The ensuing adventures range across the globe from the outback wilds of Australia to the depths of the Bering Sea in a magical submarine and once the identity of the rival conductors is known, Kate feels that they have formed an undeniably positive partnership – one which will change the course of nature for the better. But there’s a huge realisation coming their way – insights into themselves and their new friends, but also a deeper understanding of the complex intertwinings of the natural world – past, present and future.

Like the first, this is not simply about the exciting adventure and quirky characters (where else would you encounter a bossy cassowary who is the dispatcher for the railway or indeed a completely crazy wolverine?) but offers up much food for thought with rich discussions on ethics, brainstorming possible solutions to the terrible castrophe with which the world is faced, and strategies to avoid further damage.

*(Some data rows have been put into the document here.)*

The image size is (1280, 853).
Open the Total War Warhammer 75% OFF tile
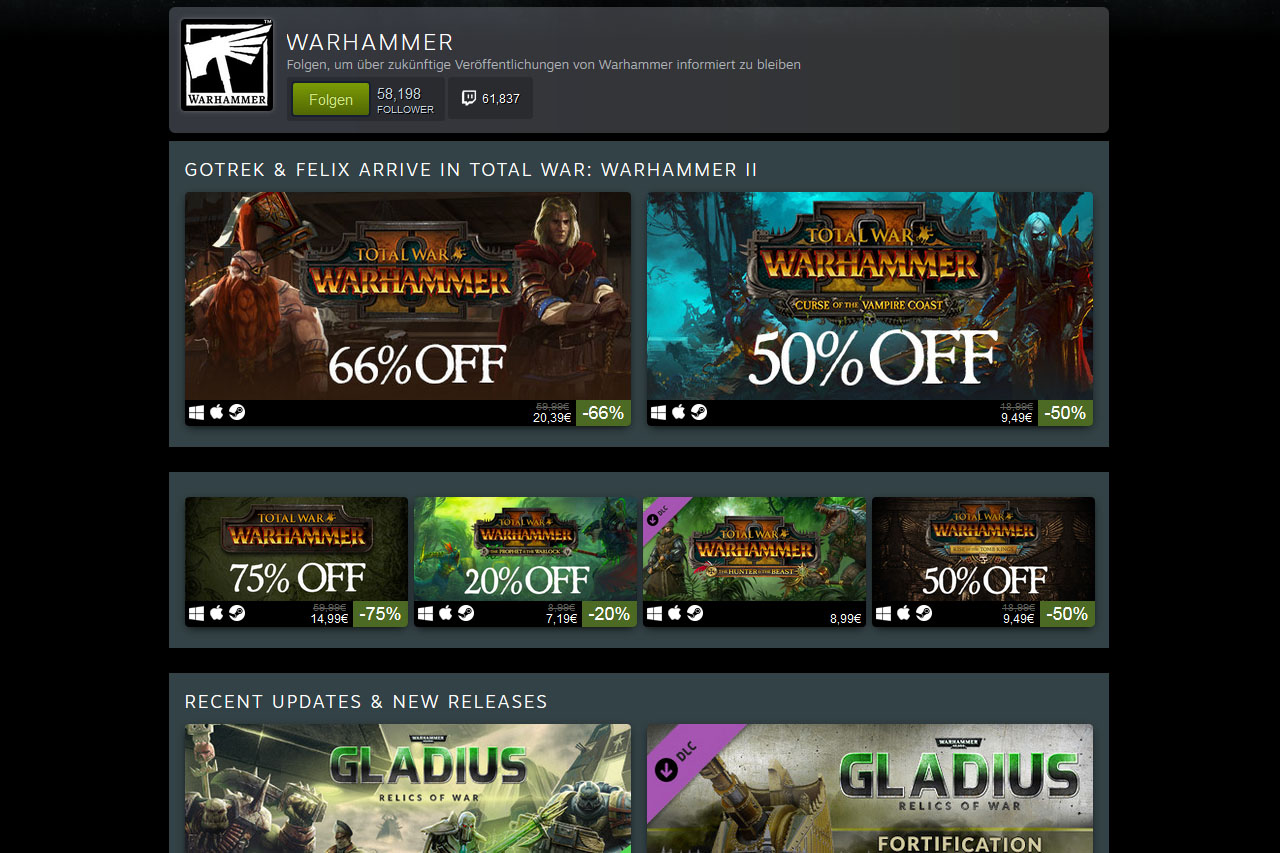coord(296,549)
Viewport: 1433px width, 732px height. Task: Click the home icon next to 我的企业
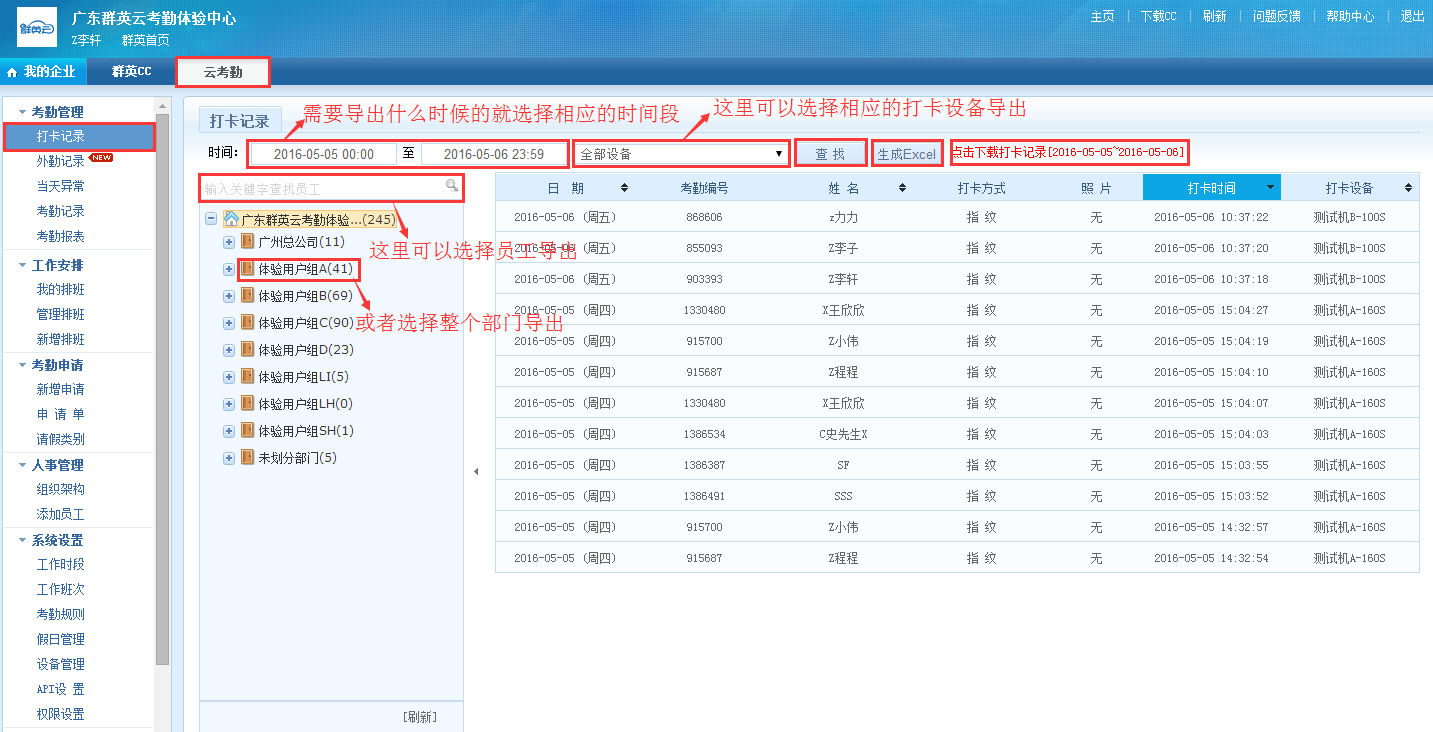[x=12, y=72]
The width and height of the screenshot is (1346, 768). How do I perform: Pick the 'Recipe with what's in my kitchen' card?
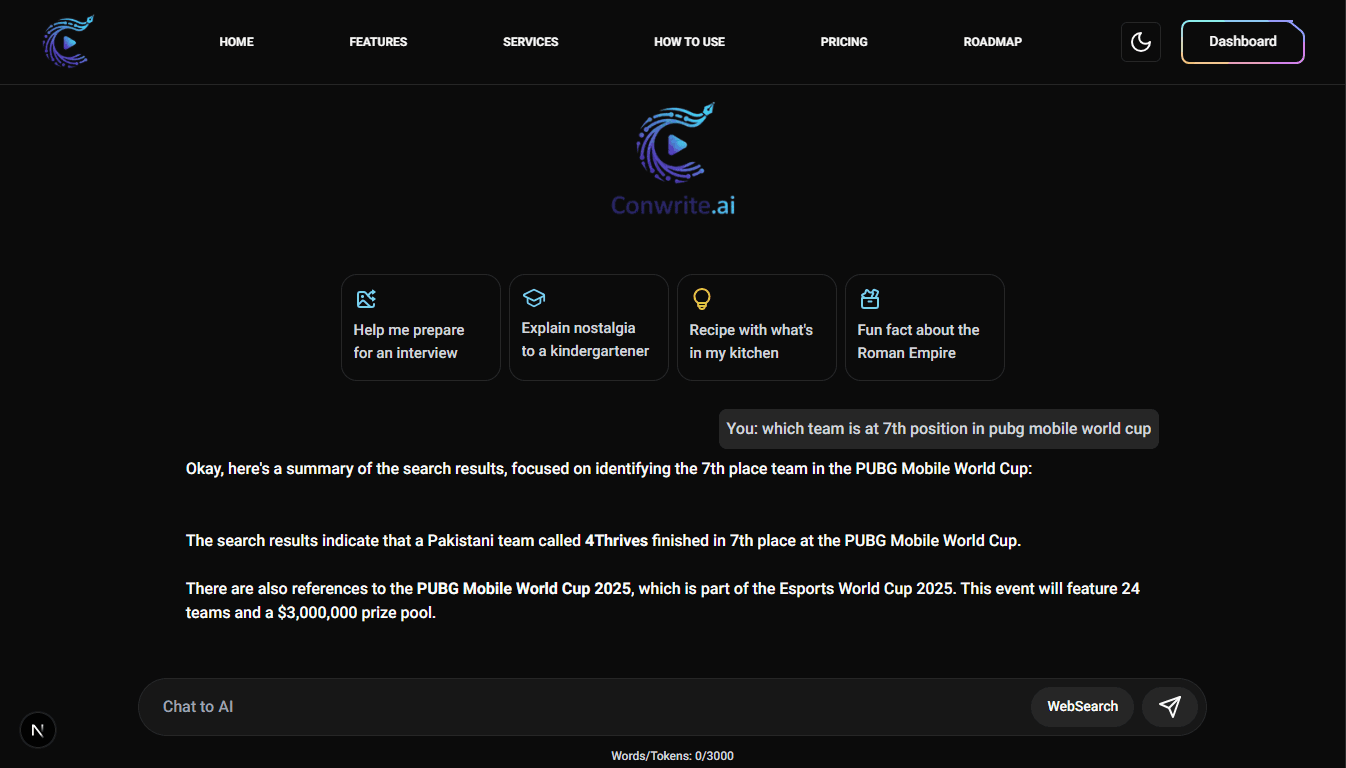756,327
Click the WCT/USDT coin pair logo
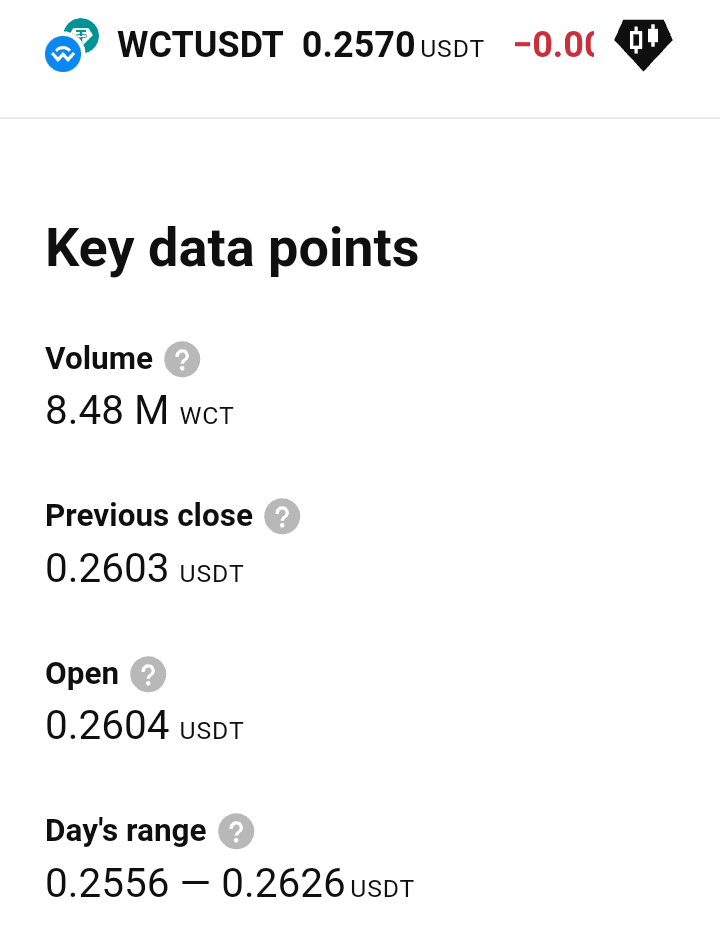This screenshot has height=928, width=720. pos(72,45)
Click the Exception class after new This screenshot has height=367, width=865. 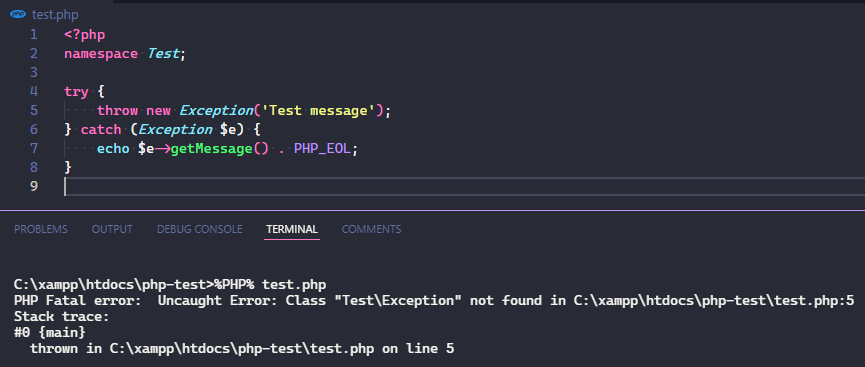click(216, 111)

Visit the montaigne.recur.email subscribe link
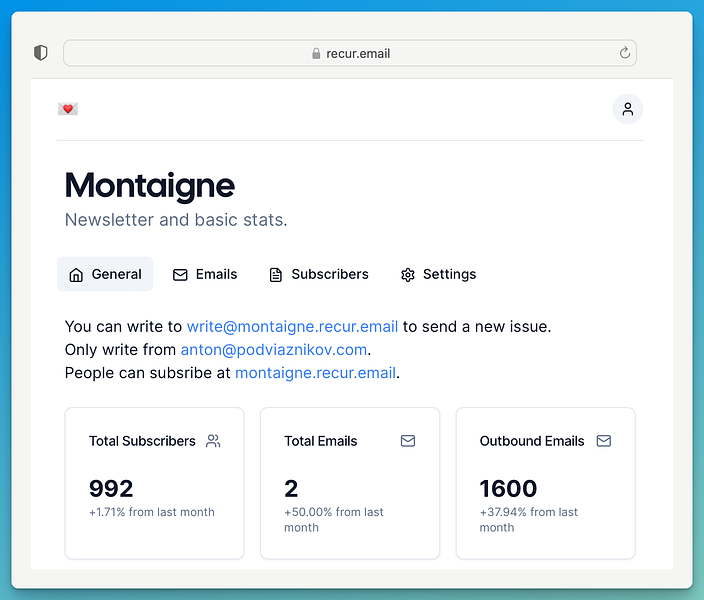316,373
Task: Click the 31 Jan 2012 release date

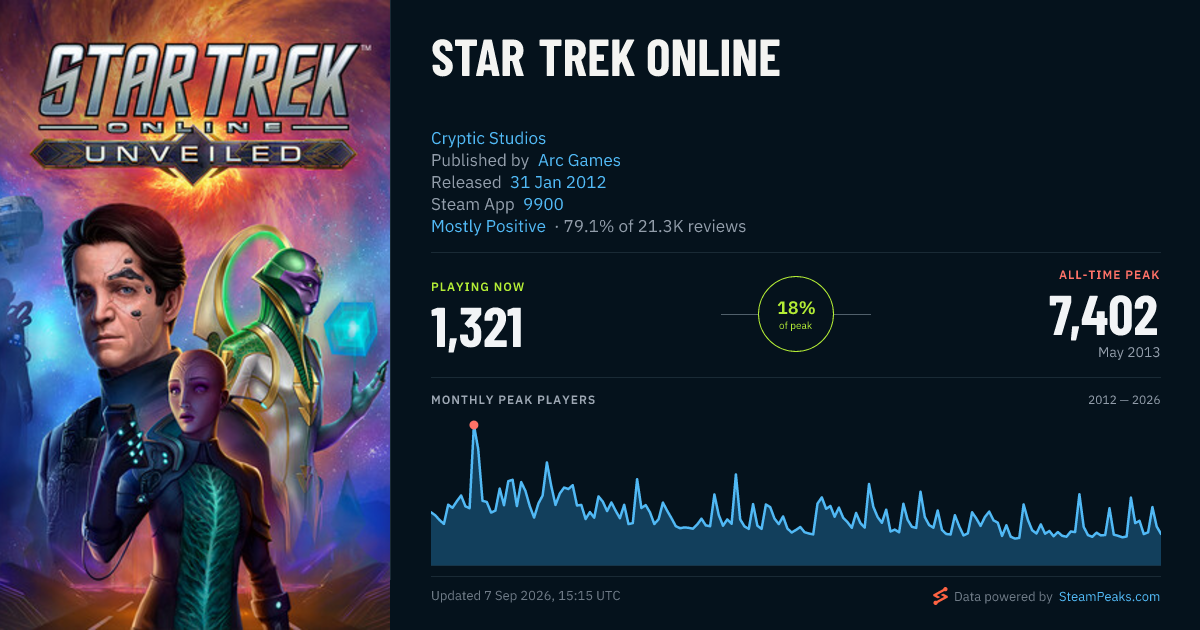Action: click(x=558, y=182)
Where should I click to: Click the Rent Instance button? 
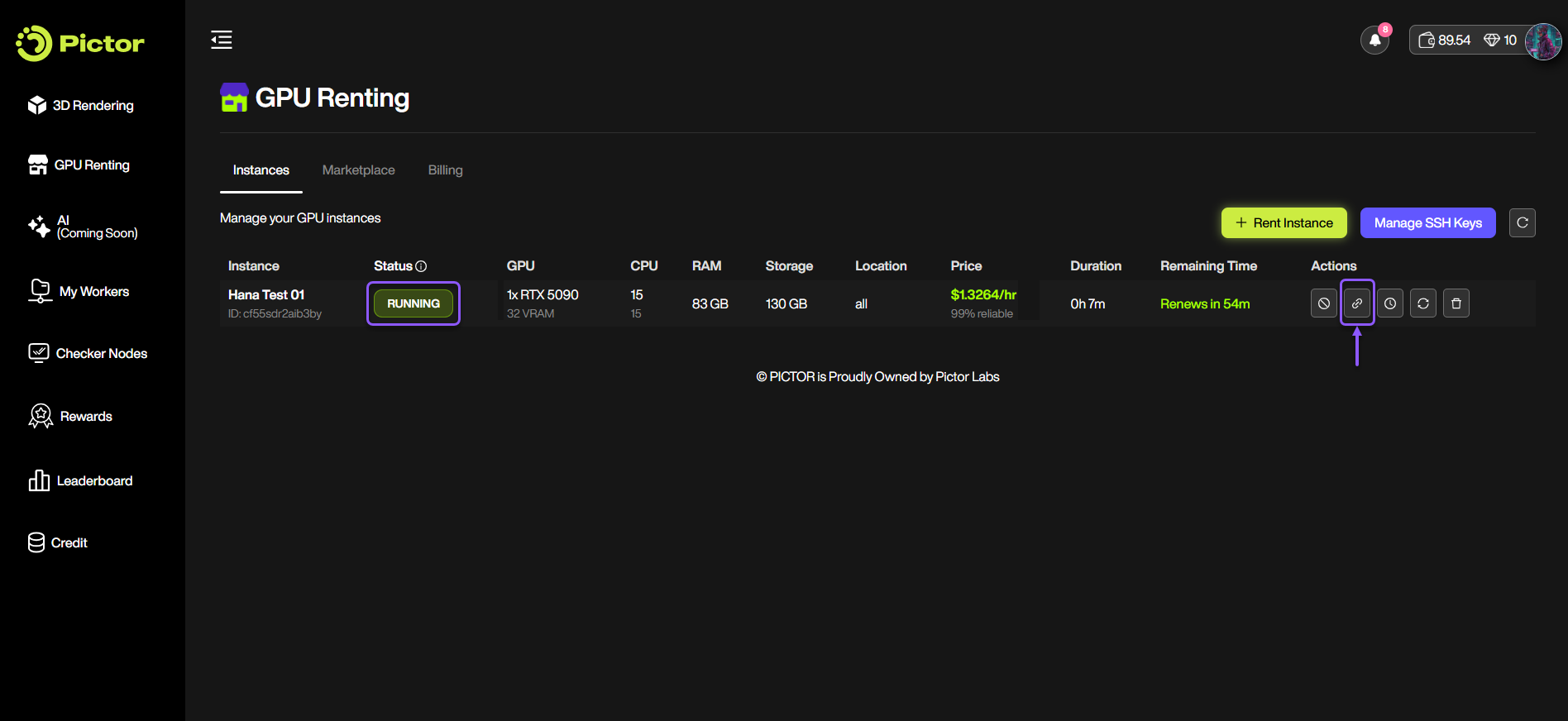click(x=1284, y=222)
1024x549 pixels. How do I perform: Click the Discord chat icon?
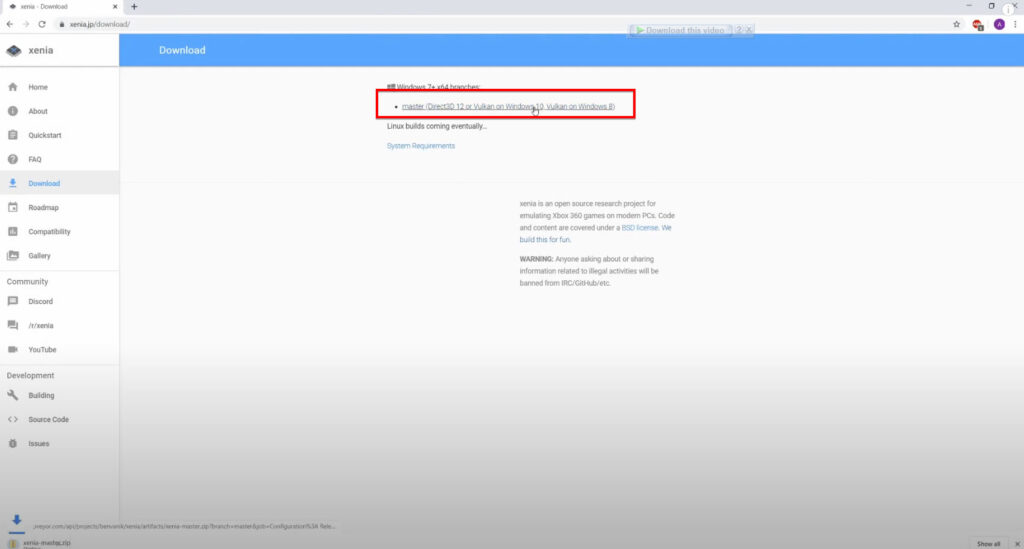[13, 301]
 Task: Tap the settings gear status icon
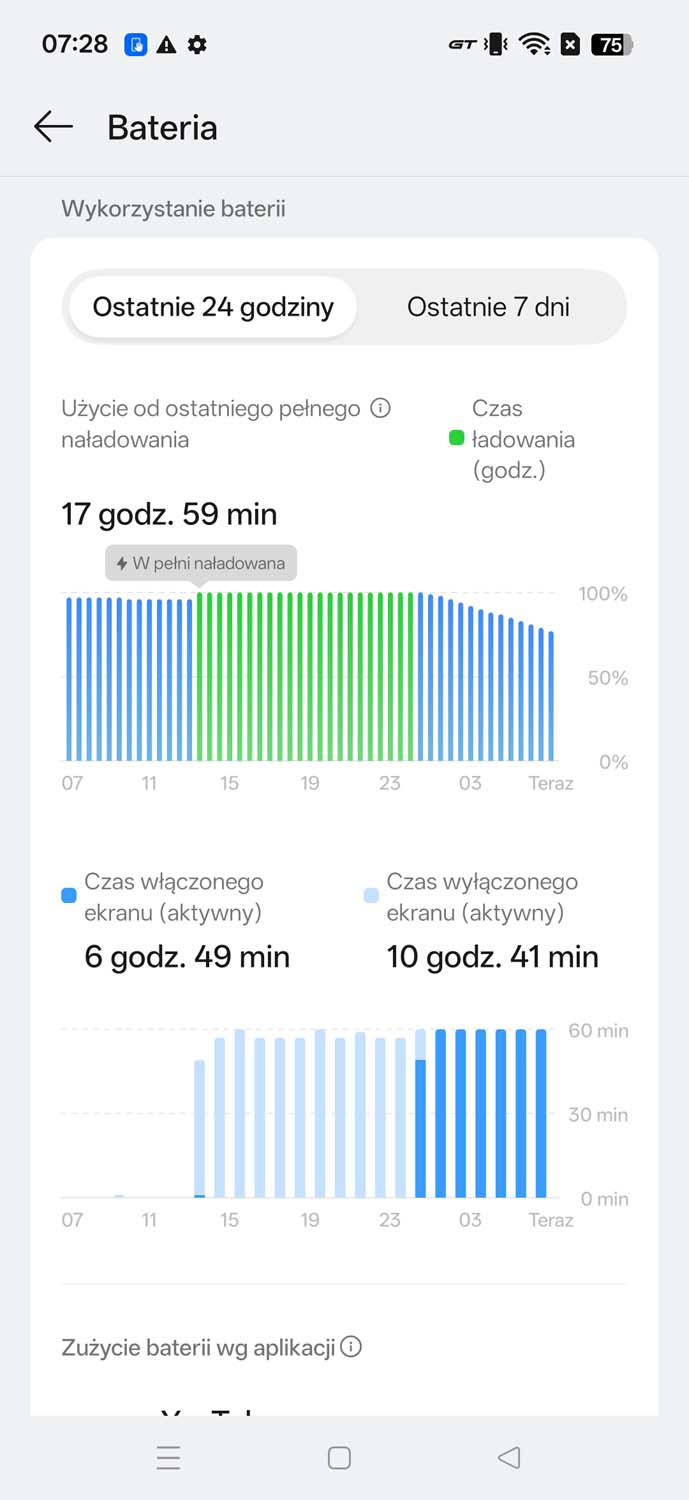click(198, 45)
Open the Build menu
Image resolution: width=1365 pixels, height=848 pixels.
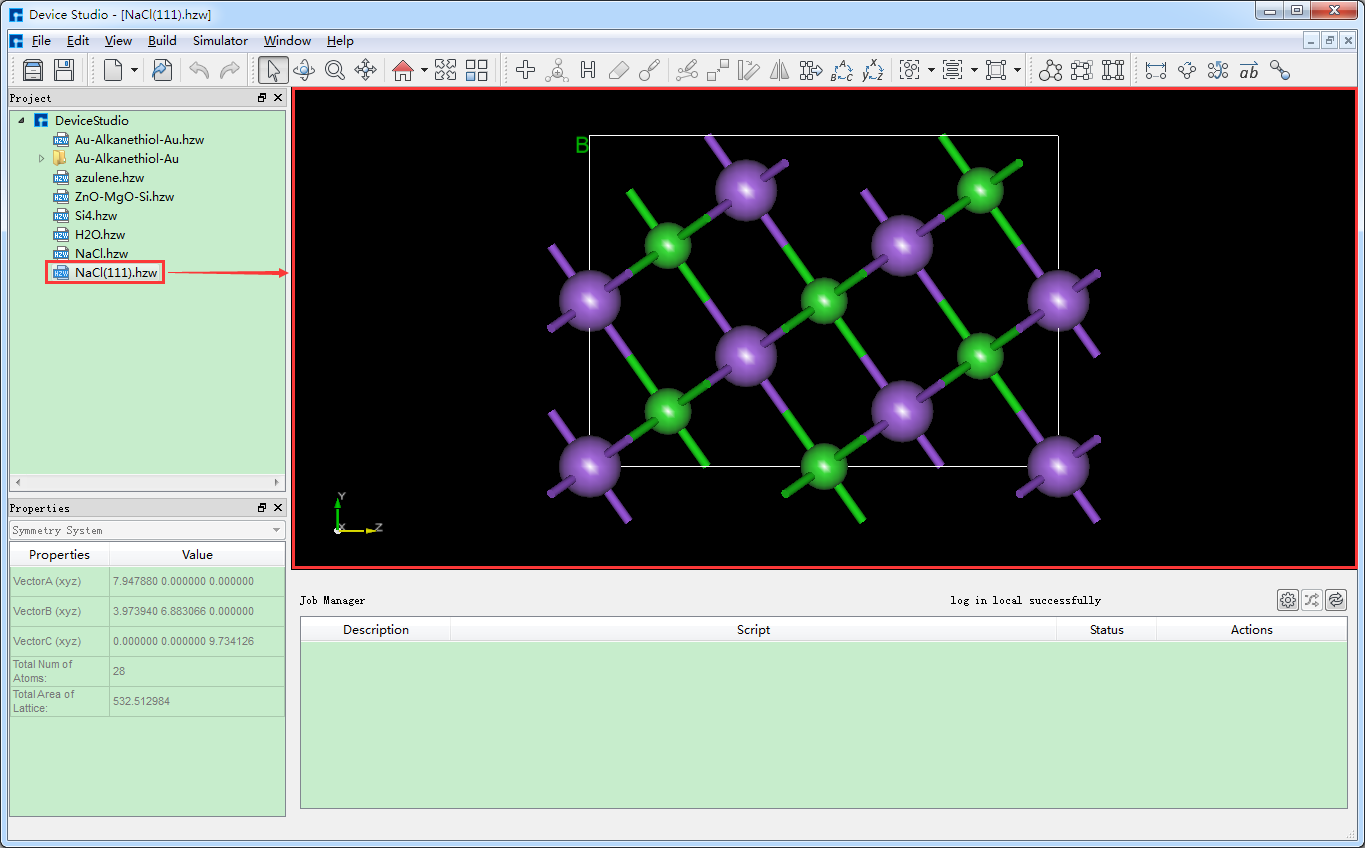click(162, 41)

Beautifully imaginative once again, this is a must to add to your collection and your astute readers from around ten upwards will adore it.

Spark – M.G. Leonard


Walker Books

September 2022

Imprint:Walker Books


Australia RRP:$18.99

New Zealand RRP:$21.99

There is something quintessentially English about a group of children who are into bird-watching I think, especially when combined with all the other great things going on in this series. A diverse cast of characters, an appealing setting where the kids can roam in their own private forest at will, navigating the sometimes not clear-cut avenues of friendship, thrilling adventures and a mystery to solve, all combine to make this an irresistable read to middle school kiddos.

We know that mystery and crime stories for younger readers are booming at present but the point oif difference with the focus on children who care for nature and apply their knowledge in a positive way makes for a thoroughly charming twist.

When Jack comes across a badly hurt cat he suspects that the injury is deliberate – but who could be responsible for such a cruel act? He knows this is another opportunity for the Twitchers to do some investigating but there is soon even more to investigate when the expected arrival of one of the most rarely seen birds is threatened by a local wildlife poacher. The children rally their full force and put their minds to a well thought out plan that will, with any sort of luck, save both the local cats and the magnificent lammergeier.

This is a top notch adventure for readers from around Year 3ish upwards especially those that like their stories action-packed! It would be best read after the first so that your kiddos know the characters and backstory but this is not completely necessary.